I credit George Hagenauer for finding the Chicago plot—the hit-man squad, two of whom were Cuban, and the obvious patsy in Thomas Arthur Vallee. Well, I had noticed it, and made notes about it, but had not realized its full meaning or potential. George thought the book might open with the Chicago plot, which then would take us to Dallas.

But I came to realize that a new JFK assassination story was there, just waiting to be told. That the Chicago plot of November 2, 1963, was virtually unknown and yet its very outline, its stark parallels to Dallas, offered a fresh way to demonstrate the conspiracy behind JFK’s murder between the mob, CIA elements, Cuban exiles, and various right-wing players. To say to the doubters, if this happened on November 2 in Chicago, how can you look at November 22 in Dallas and say, “Lone nut gunman?”

Suddenly the mass of research fell away and only a handful of sources were available that focused on this ignored, virtually forgotten piece of potentially key history.
Target Lancer
is the first book-length treatment of the Chicago plot.

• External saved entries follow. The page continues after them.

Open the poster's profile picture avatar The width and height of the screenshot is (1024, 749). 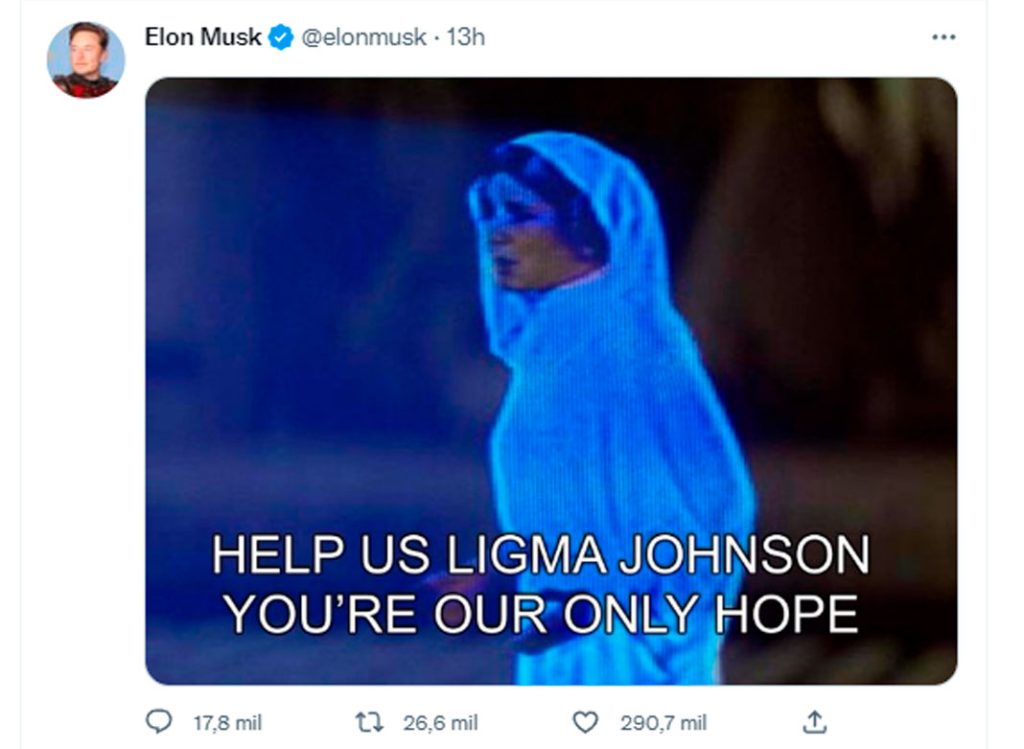pos(86,59)
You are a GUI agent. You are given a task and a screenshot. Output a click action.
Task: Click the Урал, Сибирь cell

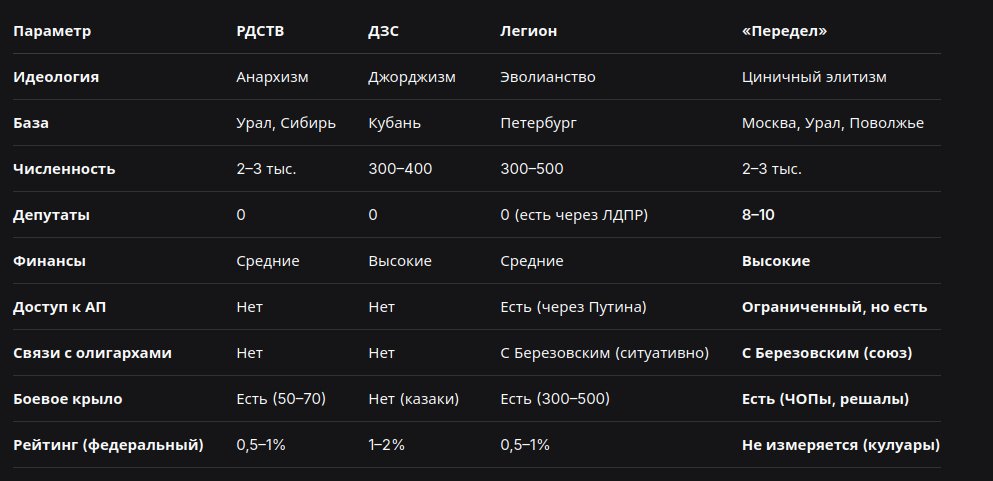click(x=286, y=123)
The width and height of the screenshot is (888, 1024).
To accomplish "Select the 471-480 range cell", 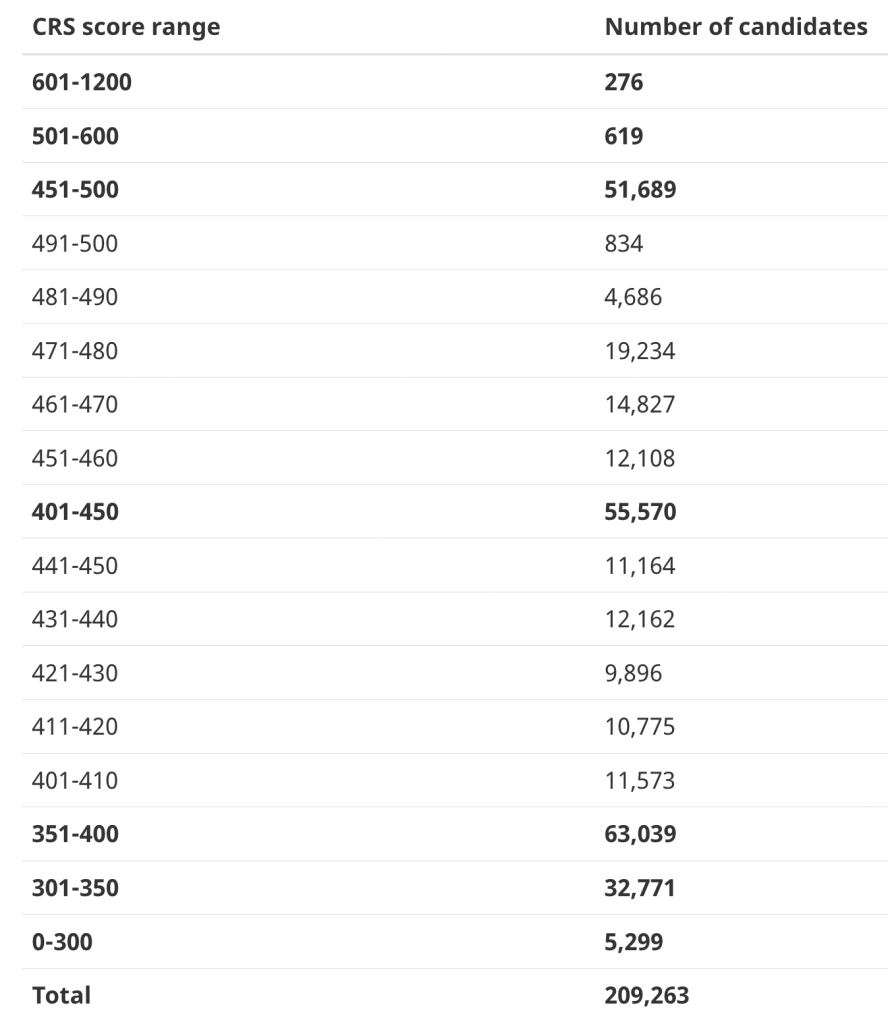I will coord(75,351).
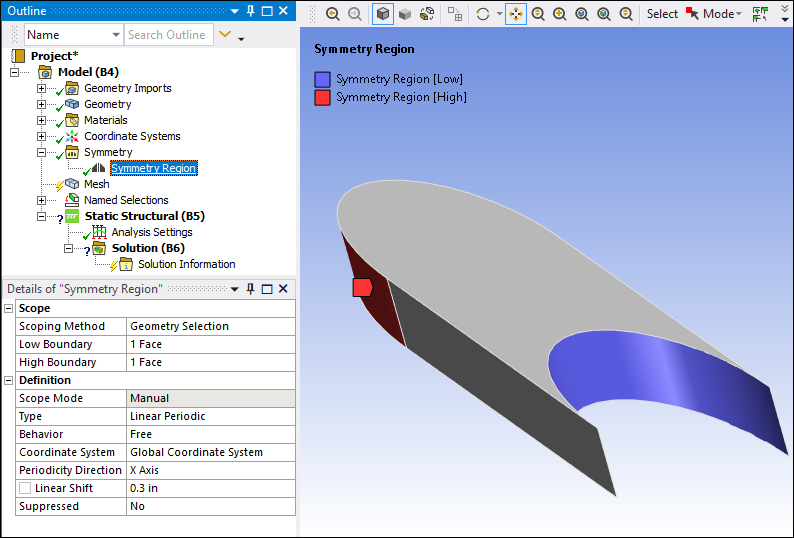Click the pushpin icon in Outline header
The image size is (794, 538).
[249, 10]
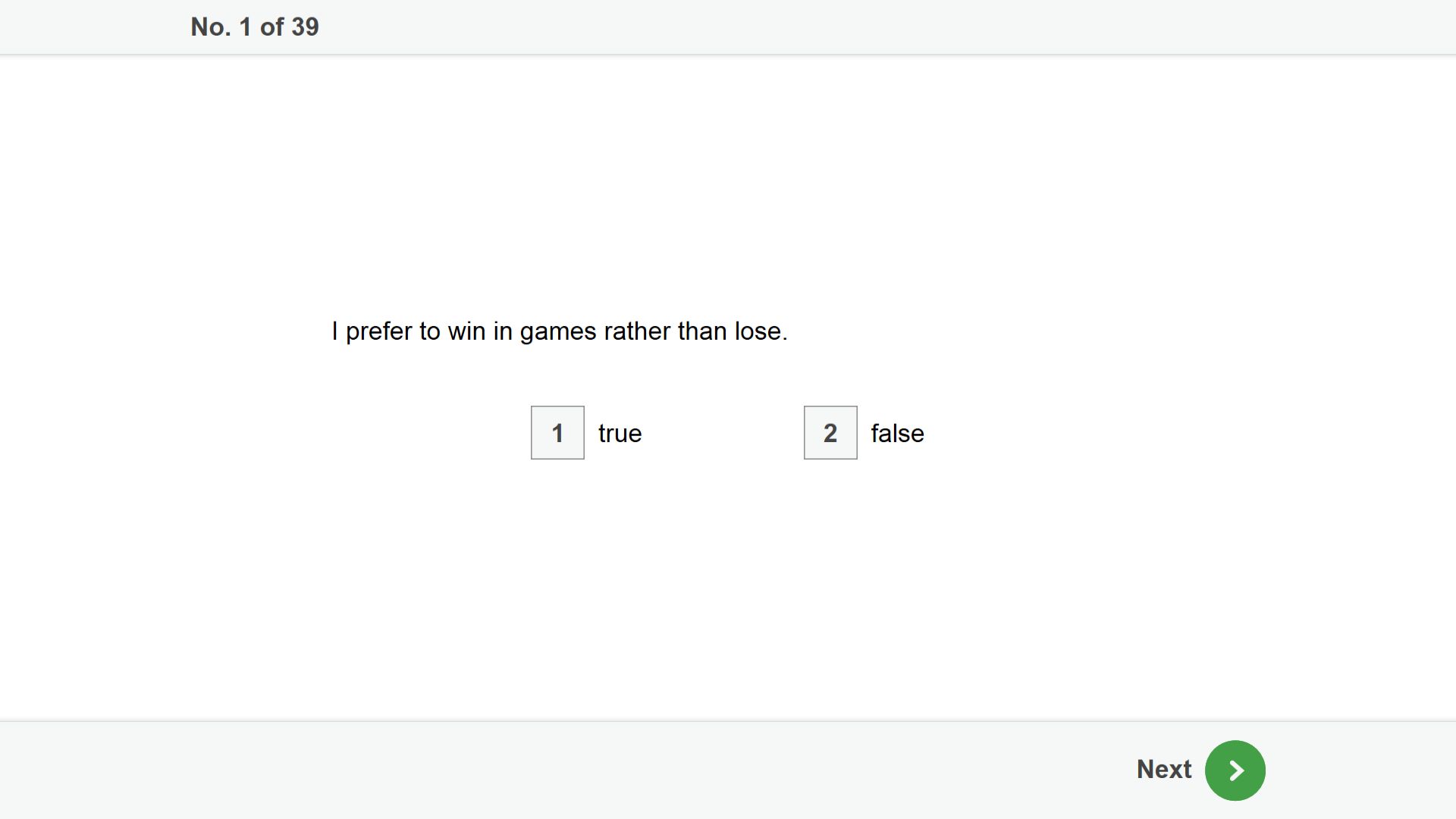The width and height of the screenshot is (1456, 819).
Task: Click the green Next arrow icon
Action: [1235, 770]
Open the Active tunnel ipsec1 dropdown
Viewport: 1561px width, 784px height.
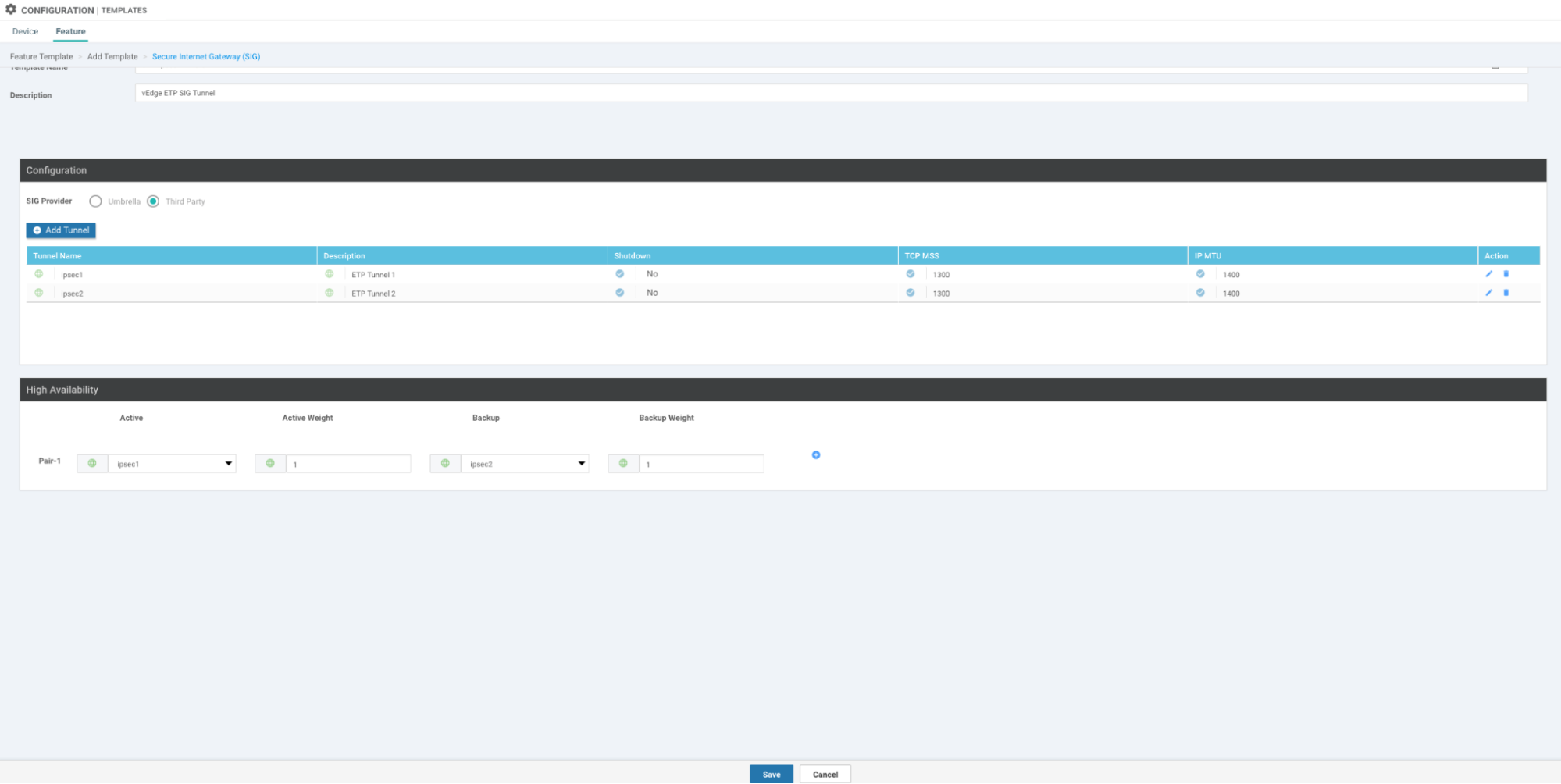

While perhaps a dozen Kennedy books give a paragraph or at most a page to the case, only a handful of writers have really dug in.

Investigative journalist Edwin Black did the key, groundbreaking research for his article “The Plot to Kill JFK in Chicago Nov. 2, 1963.” Black, writing for the obscure
Chicago Independent
(November 1975), is a highly respected, credible reporter whose lengthy piece reflects in-depth, on-site research and remains the definitive treatment.

Perhaps the best recent Kennedy assassination book,
JFK and the Unspeakable
(2008) by James W. Douglass, takes a lengthy look at the Chicago case, weaving it into the greater fabric of the international crises then at hand, and bringing in fresh research and information that expand upon Black.

Ultimate Sacrifice
(2005, 2006) by Lamar Waldron with Thom Hartmann is a massive work, somewhat controversial but with its own well-researched take on the assassination. In their coverage of the Chicago plot, Waldron and Hartmann draw largely upon Black but present the longest nonfiction look at the plot to date.
Legacy of Secrecy
(2009), a similarly weighty follow-up by the same authors, also deals with the case, but in considerably less detail.

Web research revealed the work of Vincent M. Palamara, which proved very helpful, notably chapter 17, “The Chicago Connection,” from his
Survivor’s Guilt
(2006). Palamara has problems with Waldron and Hartmann’s handling of the Chicago plot, and goes to admirable lengths to present his research in a straightforward, unslanted manner.

Surprisingly, Abraham Bolden mentions the case only in passing in his autobiography,
The Echo from Dealey Plaza
(2008). Bolden has been far more forthcoming elsewhere, as in an ABC News article, “44 Years After JFK’s Death, New Assassination Plot Revealed” (November 22, 2007).

The Kennedy Detail
(2010) by ex–Secret Service agent Gerald Blaine with Lisa McCubbin deals with the Chicago case in a dismissive manner that includes belittling Bolden, which is typical of this insider’s book designed to put the best spin on a very bad situation. The Vallee coverage, however, contained some interesting facts not found elsewhere.